[Start of Exercise inputs]
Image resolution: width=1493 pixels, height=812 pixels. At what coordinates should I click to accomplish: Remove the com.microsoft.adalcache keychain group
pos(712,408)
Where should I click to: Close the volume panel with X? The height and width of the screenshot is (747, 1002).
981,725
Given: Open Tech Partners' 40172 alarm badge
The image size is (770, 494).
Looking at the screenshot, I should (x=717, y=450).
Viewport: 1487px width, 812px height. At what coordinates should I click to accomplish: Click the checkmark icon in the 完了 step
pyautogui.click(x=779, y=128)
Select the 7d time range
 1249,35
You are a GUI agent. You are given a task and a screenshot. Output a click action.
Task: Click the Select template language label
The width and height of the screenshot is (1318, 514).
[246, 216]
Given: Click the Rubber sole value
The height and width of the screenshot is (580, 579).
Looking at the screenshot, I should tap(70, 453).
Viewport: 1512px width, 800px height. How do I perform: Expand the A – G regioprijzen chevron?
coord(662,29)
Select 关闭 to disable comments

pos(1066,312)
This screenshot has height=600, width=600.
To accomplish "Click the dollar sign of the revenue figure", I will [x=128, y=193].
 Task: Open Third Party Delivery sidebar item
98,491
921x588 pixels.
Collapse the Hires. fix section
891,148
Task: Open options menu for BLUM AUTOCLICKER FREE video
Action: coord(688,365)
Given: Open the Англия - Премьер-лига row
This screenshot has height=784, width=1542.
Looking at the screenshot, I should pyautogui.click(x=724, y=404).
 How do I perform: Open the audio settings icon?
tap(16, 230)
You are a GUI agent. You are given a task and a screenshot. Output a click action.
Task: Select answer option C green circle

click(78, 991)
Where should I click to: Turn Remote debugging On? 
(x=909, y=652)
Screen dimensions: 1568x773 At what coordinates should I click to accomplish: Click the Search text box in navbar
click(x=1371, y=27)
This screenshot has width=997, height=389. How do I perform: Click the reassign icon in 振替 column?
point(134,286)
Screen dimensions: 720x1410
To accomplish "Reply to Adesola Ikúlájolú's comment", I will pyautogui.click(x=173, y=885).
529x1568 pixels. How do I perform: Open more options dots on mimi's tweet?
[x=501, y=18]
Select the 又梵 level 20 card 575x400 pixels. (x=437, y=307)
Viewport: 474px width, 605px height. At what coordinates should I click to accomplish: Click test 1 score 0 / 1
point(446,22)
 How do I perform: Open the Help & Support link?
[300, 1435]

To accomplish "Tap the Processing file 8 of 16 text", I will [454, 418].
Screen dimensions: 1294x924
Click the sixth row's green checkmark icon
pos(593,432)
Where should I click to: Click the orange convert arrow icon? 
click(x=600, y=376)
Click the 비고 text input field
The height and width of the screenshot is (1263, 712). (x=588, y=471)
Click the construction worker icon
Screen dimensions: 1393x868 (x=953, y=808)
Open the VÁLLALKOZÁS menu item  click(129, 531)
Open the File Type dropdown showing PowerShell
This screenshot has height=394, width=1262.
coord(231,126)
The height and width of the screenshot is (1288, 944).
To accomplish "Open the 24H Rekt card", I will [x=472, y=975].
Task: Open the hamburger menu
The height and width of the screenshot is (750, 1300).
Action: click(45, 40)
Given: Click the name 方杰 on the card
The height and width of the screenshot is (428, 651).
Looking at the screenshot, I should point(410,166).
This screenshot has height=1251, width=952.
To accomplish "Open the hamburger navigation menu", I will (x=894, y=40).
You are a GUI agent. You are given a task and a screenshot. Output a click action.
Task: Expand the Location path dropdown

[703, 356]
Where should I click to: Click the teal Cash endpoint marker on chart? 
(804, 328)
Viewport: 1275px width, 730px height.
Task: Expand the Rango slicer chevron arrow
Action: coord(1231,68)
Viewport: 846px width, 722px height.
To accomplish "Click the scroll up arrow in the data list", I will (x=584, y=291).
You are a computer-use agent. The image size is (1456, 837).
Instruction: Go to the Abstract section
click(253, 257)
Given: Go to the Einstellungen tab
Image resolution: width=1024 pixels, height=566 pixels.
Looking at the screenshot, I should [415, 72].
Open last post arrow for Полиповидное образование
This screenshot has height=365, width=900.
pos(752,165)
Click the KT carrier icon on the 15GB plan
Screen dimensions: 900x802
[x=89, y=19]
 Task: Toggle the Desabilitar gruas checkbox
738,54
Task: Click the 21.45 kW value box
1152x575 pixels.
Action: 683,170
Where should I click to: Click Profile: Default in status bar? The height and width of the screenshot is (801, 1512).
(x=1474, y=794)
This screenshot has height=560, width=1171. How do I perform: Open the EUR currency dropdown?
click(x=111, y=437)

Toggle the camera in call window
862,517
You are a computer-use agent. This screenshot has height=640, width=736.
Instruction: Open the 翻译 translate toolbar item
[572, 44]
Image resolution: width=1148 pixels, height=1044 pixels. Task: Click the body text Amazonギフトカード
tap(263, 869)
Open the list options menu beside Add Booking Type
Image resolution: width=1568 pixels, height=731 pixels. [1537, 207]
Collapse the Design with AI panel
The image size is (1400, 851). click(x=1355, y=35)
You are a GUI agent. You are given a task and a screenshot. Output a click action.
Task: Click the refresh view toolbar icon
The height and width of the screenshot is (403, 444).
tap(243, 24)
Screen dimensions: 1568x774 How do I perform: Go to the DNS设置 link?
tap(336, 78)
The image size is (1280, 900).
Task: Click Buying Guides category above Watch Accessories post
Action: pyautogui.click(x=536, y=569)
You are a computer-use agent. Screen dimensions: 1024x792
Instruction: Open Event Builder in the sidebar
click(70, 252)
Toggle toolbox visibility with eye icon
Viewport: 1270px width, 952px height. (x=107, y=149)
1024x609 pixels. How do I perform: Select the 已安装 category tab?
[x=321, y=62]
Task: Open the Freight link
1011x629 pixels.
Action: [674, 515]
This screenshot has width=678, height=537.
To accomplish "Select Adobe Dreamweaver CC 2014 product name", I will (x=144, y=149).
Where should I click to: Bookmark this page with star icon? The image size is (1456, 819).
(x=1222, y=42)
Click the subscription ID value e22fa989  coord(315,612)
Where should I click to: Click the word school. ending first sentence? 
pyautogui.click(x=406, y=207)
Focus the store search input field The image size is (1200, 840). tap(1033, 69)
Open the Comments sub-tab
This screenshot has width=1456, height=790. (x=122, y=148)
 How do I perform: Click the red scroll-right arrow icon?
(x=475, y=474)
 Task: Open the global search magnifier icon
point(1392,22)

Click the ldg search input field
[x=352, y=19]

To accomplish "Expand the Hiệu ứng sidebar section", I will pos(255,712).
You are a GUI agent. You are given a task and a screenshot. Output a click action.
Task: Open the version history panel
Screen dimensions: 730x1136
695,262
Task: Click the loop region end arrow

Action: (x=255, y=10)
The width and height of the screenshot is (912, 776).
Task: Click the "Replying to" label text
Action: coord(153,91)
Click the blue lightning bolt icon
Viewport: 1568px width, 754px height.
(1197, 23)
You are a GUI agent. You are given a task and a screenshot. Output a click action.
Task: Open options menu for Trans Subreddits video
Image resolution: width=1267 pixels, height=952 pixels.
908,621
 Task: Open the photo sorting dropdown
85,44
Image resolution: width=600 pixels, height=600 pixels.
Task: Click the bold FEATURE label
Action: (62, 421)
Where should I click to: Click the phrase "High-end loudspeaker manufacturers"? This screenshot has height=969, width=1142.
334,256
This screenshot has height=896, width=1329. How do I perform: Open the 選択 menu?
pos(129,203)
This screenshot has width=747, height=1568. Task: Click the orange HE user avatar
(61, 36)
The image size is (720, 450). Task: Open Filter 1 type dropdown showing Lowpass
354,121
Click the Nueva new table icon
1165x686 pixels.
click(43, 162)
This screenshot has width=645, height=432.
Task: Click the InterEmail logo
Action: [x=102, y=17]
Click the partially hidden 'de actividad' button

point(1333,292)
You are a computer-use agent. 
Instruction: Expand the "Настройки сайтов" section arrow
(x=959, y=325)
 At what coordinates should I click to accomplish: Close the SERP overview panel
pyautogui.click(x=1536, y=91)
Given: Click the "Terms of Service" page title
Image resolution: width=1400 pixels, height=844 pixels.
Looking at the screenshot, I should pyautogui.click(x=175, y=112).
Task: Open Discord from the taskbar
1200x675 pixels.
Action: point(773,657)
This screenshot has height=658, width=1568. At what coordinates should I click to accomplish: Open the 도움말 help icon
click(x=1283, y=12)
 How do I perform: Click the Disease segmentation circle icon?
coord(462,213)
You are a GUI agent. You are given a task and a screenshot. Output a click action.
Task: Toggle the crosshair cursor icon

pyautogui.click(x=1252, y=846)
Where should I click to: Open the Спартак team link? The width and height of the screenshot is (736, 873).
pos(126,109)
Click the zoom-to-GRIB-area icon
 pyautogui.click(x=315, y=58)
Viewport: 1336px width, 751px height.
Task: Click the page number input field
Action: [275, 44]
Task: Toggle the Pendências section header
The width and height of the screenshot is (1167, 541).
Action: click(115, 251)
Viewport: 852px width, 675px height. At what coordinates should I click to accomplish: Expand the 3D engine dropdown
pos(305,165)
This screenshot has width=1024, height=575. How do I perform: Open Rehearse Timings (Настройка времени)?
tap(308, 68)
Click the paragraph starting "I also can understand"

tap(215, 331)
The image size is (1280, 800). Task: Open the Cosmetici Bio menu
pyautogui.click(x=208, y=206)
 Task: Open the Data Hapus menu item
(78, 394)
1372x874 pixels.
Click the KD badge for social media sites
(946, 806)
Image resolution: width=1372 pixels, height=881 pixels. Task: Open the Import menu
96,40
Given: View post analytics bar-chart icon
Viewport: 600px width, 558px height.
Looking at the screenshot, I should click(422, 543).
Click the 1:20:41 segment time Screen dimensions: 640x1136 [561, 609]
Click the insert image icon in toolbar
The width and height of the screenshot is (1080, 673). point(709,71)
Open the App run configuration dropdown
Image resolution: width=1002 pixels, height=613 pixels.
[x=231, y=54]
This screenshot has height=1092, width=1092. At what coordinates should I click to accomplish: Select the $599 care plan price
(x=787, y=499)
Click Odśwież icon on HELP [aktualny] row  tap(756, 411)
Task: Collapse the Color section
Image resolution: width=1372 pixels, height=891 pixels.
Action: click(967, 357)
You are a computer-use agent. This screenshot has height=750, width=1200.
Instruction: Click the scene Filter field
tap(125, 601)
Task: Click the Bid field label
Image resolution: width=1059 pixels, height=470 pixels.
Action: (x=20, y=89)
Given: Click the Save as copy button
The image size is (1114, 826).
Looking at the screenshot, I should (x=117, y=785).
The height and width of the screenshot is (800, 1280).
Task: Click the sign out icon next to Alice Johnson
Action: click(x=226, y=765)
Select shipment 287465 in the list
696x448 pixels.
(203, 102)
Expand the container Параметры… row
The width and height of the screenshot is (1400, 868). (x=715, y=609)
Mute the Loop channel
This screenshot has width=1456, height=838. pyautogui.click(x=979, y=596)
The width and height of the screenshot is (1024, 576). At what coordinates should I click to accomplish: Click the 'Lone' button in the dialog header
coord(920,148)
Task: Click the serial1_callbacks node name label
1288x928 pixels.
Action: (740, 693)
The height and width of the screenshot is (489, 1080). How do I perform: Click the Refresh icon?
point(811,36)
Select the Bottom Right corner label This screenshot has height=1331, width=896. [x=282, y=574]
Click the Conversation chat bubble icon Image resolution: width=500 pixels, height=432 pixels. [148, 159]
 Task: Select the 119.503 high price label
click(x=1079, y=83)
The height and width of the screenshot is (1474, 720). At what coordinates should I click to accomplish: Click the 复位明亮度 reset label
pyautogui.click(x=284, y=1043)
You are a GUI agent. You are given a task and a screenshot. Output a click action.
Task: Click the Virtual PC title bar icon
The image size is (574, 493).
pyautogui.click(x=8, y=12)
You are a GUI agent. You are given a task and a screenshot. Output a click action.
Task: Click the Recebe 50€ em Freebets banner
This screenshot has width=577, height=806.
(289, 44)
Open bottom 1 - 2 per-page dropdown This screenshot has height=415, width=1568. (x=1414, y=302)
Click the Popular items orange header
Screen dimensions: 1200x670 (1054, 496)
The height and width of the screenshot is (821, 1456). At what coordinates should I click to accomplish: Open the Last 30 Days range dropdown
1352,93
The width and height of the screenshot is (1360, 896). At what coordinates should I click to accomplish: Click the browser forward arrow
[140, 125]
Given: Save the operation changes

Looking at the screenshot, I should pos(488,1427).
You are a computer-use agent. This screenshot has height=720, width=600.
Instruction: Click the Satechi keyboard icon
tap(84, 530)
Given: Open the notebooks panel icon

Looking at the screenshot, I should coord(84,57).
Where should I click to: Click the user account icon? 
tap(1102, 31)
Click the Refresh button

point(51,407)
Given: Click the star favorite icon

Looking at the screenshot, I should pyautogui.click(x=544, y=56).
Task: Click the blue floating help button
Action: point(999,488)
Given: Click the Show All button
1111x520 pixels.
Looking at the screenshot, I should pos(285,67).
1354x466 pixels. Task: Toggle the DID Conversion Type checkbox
[End of Exercise inputs]
» Do this
Output the entries exactly as they appear, from the line containing "Task: Open the Data Hapus menu item" down through the line containing "Click the 1:20:41".

» Final answer
 Task: Open the Data Hapus menu item
(78, 394)
1372x874 pixels.
Click the KD badge for social media sites
(946, 806)
Image resolution: width=1372 pixels, height=881 pixels. Task: Open the Import menu
96,40
Given: View post analytics bar-chart icon
Viewport: 600px width, 558px height.
Looking at the screenshot, I should click(422, 543).
Click the 1:20:41 segment time Screen dimensions: 640x1136 [561, 609]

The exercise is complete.